Britt’s entering the race, the CNN report indicates, would be to boost the agenda of the Chamber of Commerce which has consistently advocated for mass immigration and amnesty for illegal aliens to benefit corporate interests.

Donald Trump Jr. called Britt “the Alabama Liz Cheney” in a post online:

Most recently, the Chamber of Commerce has entered into a coalition with former President George W. Bush, the Koch-funded Americans for Prosperity, the Business Roundtable, the Bloomberg-funded New American Economy, and other corporate interests to lobbying lawmakers to pass a massive amnesty for illegal aliens and a huge increase in legal immigration levels.

“Data show that increased immigration spurs U.S. economic growth and productivity … those that give back to their communities and contribute to our nation’s economy — including undocumented immigrants who already live in the U.S. — should have an opportunity to earn legal status or citizenship,” a letter signed by the Chamber of Commerce and others wrote to Congress.

On the other hand, Brooks has been a career-long proponent of reducing overall immigration levels to boost U.S. wages for Americans and a fierce critic of illegal immigration. Brooks has taken the position even as he has faced backlash from the big business lobby.

In March, Brooks called out the Chamber of Commerce for putting profit margins over the interests of America’s working and middle class:

If you don’t have an artificial influence on the labor markets if you don’t artificially inflate the labor supply, then if you want that work done, you have to pay workers more to attract them to the work that you want done. There is no job in America that Americans won’t do. There are jobs that Americans won’t do at the paltry wages that some employers want to pay. And the employers will be put in a position where they either have to pay the wages that are necessary to attract the workforce they need that is necessary for their businesses to operate, or they go out of business. [Emphasis added].
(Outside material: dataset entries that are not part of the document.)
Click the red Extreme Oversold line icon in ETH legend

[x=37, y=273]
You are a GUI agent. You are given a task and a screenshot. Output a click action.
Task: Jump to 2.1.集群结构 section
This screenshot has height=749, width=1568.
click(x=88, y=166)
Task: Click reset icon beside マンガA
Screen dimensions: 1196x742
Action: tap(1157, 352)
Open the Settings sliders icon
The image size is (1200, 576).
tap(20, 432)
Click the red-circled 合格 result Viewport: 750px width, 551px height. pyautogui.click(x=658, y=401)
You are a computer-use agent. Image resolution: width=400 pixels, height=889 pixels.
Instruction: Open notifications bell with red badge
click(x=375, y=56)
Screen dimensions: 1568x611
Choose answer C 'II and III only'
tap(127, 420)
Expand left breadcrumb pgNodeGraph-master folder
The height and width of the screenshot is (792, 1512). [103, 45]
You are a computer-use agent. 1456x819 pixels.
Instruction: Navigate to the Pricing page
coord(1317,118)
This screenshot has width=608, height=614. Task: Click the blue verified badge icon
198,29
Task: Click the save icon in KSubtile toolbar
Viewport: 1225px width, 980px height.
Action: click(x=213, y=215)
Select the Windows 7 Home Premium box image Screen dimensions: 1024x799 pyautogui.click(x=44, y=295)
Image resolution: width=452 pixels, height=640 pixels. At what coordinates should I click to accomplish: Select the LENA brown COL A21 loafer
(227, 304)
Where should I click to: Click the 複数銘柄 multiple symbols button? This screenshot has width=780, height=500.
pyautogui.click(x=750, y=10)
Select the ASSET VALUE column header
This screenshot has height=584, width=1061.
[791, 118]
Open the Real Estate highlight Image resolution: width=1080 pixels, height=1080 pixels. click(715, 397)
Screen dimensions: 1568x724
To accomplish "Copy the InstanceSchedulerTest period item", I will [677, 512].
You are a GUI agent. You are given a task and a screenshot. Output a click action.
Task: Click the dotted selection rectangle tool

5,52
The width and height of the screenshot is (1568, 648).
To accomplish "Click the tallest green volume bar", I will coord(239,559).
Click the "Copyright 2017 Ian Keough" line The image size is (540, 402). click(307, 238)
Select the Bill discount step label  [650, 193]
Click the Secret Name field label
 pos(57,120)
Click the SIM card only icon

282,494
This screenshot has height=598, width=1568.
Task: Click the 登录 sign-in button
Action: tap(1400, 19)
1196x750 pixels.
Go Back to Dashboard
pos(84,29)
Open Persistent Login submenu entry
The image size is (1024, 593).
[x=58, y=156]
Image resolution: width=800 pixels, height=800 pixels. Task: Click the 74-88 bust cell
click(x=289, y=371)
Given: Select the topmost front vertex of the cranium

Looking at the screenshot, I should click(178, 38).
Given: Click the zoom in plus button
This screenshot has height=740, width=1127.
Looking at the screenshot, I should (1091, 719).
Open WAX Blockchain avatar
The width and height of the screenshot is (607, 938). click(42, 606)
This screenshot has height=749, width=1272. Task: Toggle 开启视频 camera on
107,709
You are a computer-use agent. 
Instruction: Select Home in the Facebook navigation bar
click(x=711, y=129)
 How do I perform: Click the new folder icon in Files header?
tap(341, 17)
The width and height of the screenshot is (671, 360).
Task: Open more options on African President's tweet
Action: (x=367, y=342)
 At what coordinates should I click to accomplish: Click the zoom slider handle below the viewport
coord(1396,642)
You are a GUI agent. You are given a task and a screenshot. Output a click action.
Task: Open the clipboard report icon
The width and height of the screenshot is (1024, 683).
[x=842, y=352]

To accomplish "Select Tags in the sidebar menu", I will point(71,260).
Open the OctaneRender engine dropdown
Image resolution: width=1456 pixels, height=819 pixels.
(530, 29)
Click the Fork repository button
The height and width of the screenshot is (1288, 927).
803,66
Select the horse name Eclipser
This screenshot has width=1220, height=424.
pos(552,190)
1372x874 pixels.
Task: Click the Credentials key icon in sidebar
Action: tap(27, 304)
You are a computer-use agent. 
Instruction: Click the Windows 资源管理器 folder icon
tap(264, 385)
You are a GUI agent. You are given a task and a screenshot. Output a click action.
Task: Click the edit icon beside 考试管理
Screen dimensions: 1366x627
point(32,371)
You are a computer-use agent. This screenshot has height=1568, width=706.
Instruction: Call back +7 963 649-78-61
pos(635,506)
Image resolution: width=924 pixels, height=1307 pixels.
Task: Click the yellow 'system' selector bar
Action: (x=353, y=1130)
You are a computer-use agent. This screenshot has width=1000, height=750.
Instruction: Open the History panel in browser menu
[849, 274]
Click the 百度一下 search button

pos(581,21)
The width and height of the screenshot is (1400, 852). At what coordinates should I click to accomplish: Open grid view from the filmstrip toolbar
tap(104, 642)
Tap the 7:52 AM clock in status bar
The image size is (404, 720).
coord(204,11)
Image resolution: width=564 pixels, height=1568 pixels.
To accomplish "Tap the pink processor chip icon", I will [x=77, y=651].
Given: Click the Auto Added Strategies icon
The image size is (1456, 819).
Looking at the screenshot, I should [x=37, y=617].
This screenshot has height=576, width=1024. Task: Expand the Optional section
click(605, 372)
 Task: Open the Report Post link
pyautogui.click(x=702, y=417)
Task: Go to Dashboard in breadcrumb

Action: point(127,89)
But that’s the way it is supposed to be in a free enterprise economy where the market forces allocate resources to what’s profitable and denies it to what is not profitable. So, you’re spot-on with your economic analysis, and that’s a very, very big point for the public to understand, and unfortunately, the Chamber of Commerce is just running over us right now and is doing great damage to struggling low-income American families but also impeding the success, the economic success of our middle-class families. [Emphasis added].

Annually, more than 1.2 million legal immigrants are awarded green cards, and another 1.4 million foreign nationals are given visas to take U.S. jobs. In addition, hundreds of thousands of illegal aliens are added to the U.S. population every year.

Flooding the U.S. labor market with more foreign competition, whom working and middle class Americans must compete against, is a boon to the corporate interests, Wall Street investors, and Big Tech as they seek to slash wages and widen profit margins.

Already, former U.S. ambassador to Slovenia Lynda Blanchard is in the race against Brooks. Trump won Alabama in the 2020 presidential election by 62 percent.